▶ **TASK BRIEF**
Give back every line of the data, word for word.

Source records
-------

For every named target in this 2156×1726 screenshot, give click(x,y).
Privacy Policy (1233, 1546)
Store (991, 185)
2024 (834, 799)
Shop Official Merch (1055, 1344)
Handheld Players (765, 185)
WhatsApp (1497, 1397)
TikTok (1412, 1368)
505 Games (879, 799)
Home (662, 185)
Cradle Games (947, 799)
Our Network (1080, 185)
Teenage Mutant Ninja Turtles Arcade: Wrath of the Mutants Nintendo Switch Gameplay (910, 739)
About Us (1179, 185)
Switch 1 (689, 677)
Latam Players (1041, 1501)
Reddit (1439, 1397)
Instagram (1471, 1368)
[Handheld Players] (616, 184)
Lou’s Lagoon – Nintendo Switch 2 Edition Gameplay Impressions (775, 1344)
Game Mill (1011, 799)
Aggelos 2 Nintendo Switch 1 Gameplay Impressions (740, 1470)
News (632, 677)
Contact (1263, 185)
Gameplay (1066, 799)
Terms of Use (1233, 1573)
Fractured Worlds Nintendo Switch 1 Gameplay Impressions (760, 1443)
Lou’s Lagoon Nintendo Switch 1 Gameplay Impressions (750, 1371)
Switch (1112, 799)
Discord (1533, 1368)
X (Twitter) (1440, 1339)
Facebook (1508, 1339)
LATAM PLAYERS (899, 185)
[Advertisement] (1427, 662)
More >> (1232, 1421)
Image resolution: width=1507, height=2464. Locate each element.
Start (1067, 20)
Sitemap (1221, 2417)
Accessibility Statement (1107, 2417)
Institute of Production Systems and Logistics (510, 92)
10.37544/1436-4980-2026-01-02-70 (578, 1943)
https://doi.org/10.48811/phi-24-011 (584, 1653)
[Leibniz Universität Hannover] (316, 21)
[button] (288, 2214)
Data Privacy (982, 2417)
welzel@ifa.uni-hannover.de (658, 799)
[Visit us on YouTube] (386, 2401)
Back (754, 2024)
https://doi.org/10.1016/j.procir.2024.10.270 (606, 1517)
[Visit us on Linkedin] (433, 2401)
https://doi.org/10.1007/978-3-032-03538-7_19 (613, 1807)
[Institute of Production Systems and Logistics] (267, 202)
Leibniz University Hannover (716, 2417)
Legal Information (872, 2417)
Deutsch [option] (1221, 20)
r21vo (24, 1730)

-------

▶ **RESPONSE**
For every named target in this 2156×1726 screenshot, give click(x,y).
Privacy Policy (1233, 1546)
Store (991, 185)
2024 (834, 799)
Shop Official Merch (1055, 1344)
Handheld Players (765, 185)
WhatsApp (1497, 1397)
TikTok (1412, 1368)
505 Games (879, 799)
Home (662, 185)
Cradle Games (947, 799)
Our Network (1080, 185)
Teenage Mutant Ninja Turtles Arcade: Wrath of the Mutants Nintendo Switch Gameplay (910, 739)
About Us (1179, 185)
Switch 1 (689, 677)
Latam Players (1041, 1501)
Reddit (1439, 1397)
Instagram (1471, 1368)
[Handheld Players] (616, 184)
Lou’s Lagoon – Nintendo Switch 2 Edition Gameplay Impressions (775, 1344)
Game Mill (1011, 799)
Aggelos 2 Nintendo Switch 1 Gameplay Impressions (740, 1470)
News (632, 677)
Contact (1263, 185)
Gameplay (1066, 799)
Terms of Use (1233, 1573)
Fractured Worlds Nintendo Switch 1 Gameplay Impressions (760, 1443)
Lou’s Lagoon Nintendo Switch 1 Gameplay Impressions (750, 1371)
Switch (1112, 799)
Discord (1533, 1368)
X (Twitter) (1440, 1339)
Facebook (1508, 1339)
LATAM PLAYERS (899, 185)
[Advertisement] (1427, 662)
More >> (1232, 1421)
Image resolution: width=1507, height=2464. Locate each element.
Start (1067, 20)
Sitemap (1221, 2417)
Accessibility Statement (1107, 2417)
Institute of Production Systems and Logistics (510, 92)
10.37544/1436-4980-2026-01-02-70 (578, 1943)
https://doi.org/10.48811/phi-24-011 (584, 1653)
[Leibniz Universität Hannover] (316, 21)
[button] (288, 2214)
Data Privacy (982, 2417)
welzel@ifa.uni-hannover.de (658, 799)
[Visit us on YouTube] (386, 2401)
Back (754, 2024)
https://doi.org/10.1016/j.procir.2024.10.270 (606, 1517)
[Visit us on Linkedin] (433, 2401)
https://doi.org/10.1007/978-3-032-03538-7_19 (613, 1807)
[Institute of Production Systems and Logistics] (267, 202)
Leibniz University Hannover (716, 2417)
Legal Information (872, 2417)
Deutsch [option] (1221, 20)
r21vo (24, 1730)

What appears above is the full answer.